**EXERCISE PROMPT**
Reproduce word for word everything in the R mailing-list exchange below, from "<r.nieuwenhuis at student.ru.nl>" down to "No, not weird.".

**EXTRACT PROVIDED**
[R] Weird LM behaviour

Sat May 20 01:16:54 CEST 2006

I see what you mean.   Thanks for the correction.

-jason

----- Original Message ----- 
From: "Thomas Lumley" <tlumley at u.washington.edu>
To: "Jason Barnhart" <jasoncbarnhart at msn.com>
Cc: <R-help at stat.math.ethz.ch>; "Rense Nieuwenhuis" 
<r.nieuwenhuis at student.ru.nl>
Sent: Friday, May 19, 2006 2:39 PM
Subject: Re: [R] Weird LM behaviour

> On Fri, 19 May 2006, Jason Barnhart wrote:
>
>> No, not weird.
>>
>> Think of it this way.  As you move point (0,2) to (1,2) the slope which 
>> was
>> 0 is moving towards infinity.  Eventually the 3 points are perfectly
>> vertical and so must have infinite slope.
>>
>> Your delta-x is not sufficiently granular to show the slope change for
>> x-values very close to 1 but not yet 1, like 0.999999999.  Note lm 
>> returns
>> NA when x=1.
>
> This turns out not to be the case. Worked to infinite precision the mean 
> of y is 2 at x and at 1, so the infinite-precision slope is exactly zero 
> for all x!=1 and undefined for x=1.
>
> Now, we are working to finite precision and the slope is obtained by 
> solving a linear system that gets increasingly poorly conditioned as x 
> approaches 1. This means that for x not close to 1 the answer should be 0 
> to withing a small multiple of machine epsilon (and it is) and that for x 
> close to 1 the answer should be zero to within an increasingly large 
> multiple of machine epsilon (and it is).
>
> Without a detailed error analysis of the actual algorithm being used, you 
> can't really predict whether the answer will follow a more-or-less 
> consistent trend or oscillate violently.  You can estimate a bound for the 
> error: it should be a small multiple of the condition number of the design 
> matrix times machine epsilon.
>
> As an example of how hard it is to predict exactly what answer you get, if 
> R used the textbook formula for linear regression the bound would be a lot 
> worse, but in this example the answer is slightly closer to zero done that 
> way.
>
> Unless you really need to know, trying to understand why the fourteenth 
> decimal place of a result has the value it does is not worth the effort.
>
>
>  -thomas
>

**STORED DATA**
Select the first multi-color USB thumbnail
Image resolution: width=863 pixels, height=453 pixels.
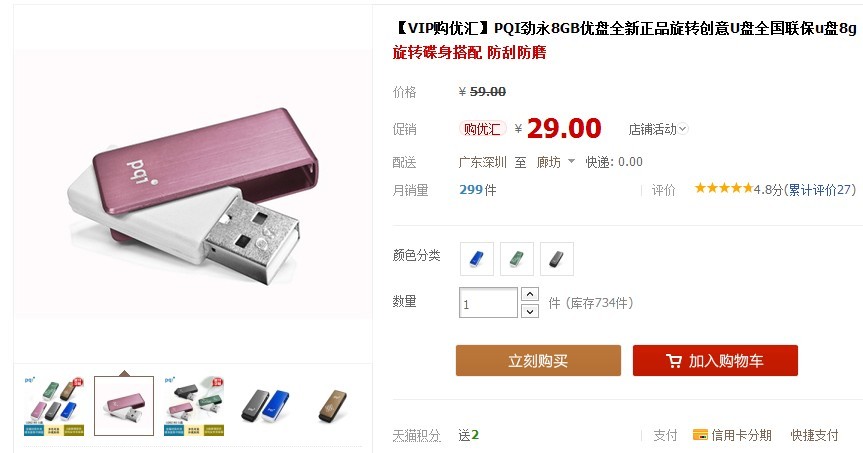point(54,406)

**FINISHED EXERCISE**
<r.nieuwenhuis at student.ru.nl>
Sent: Friday, May 19, 2006 2:39 PM
Subject: Re: [R] Weird LM behaviour

> On Fri, 19 May 2006, Jason Barnhart wrote:
>
>> No, not weird.